Byrne's team deployed a computer to model 10,000 permutations of intervals between pulses to try to coordinate activation of enzymes and to maximize their interaction. The optimal protocol, it turned out, was not the usual, even-spaced one, but an irregular series of two serotonin pulses emitted 10 minutes apart, then one five minutes later, with a final spritz 30 minutes afterward. With this regimen, interaction between the two enzymes rose by 50 percent—an indication that the learning process was operating more efficiently.
So should you be studying Riemann sums every other day for two weeks and then take a month off before going back to them? Too early to say. The timing protocol Byrne found may be the slugs' adaptation to lobster claws crunching their tails. Studying integral calculus might be a bit different. But the implication of Byrne's work is that the best way to learn may not occur in simple time chunks—and that leaves a meaty set of new research questions for neuroscientists to pursue. "The dream of cognitive neuroscience is going from molecules to behavior by way of the brain," says Gary Marcus, a psychologist at New York University, and author of Guitar Zero: The New Musician and the Science of Learning. "This is a terrific step in that direction."
For their part, Byrne and company will now use these same techniques to try to optimize other aspects of the memory formation process in sea slugs. If that proves successful, they may eventually move on to humans. Motor skills would probably be the first target—throwing a baseball, doing the high jump, or helping a stroke victim to walk again. Science homework will have to wait. Researchers know more about the brain circuits in the cerebellum, involved with movement, than in the hippocampus, a locus for initiating the type of factual memories needed for organic chemistry.

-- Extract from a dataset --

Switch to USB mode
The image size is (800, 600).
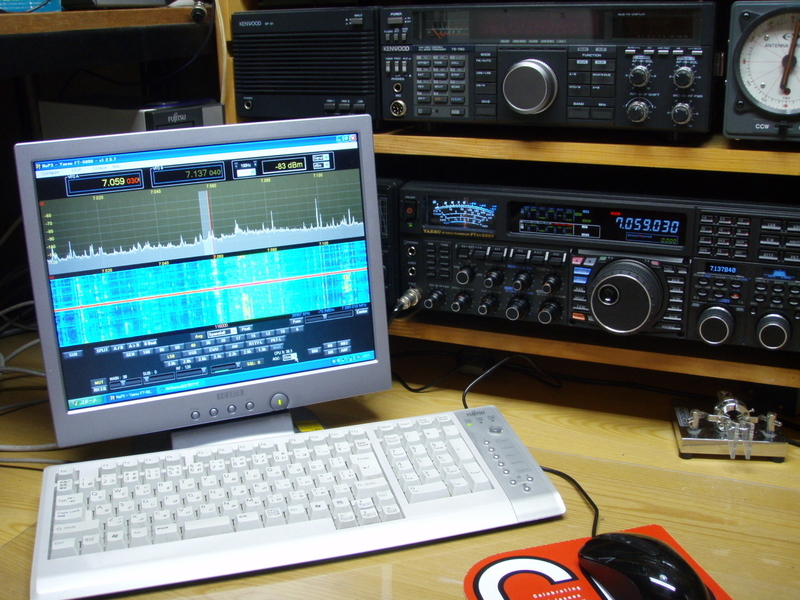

Better ways to learn based on brain science would have enormous ramifications for educational practices. "It's not going to be an easy direction to follow because it means a lot of painstaking and detailed work to understand the biochemistry of learning," Byrne says. "But I think what it demonstrates is that if you have that information you may be able to make some big advancements in improving learning abilities by being in sync with the underlying molecular dynamics. Rather than taking cognitive enhancement drugs, you could have better training procedures." _SciAm
A sea slug is not a human, and yet an incredible amount of information about neural processes in sea slugs has proved applicable to higher animals, including humans.
This is how some revolutions begin: Lowly and slowly, then picking up speed and rising in general awareness and scale of application. These developments could eventually overturn the way that sclerotic and ineffective educational institutions operate -- which might just save the world.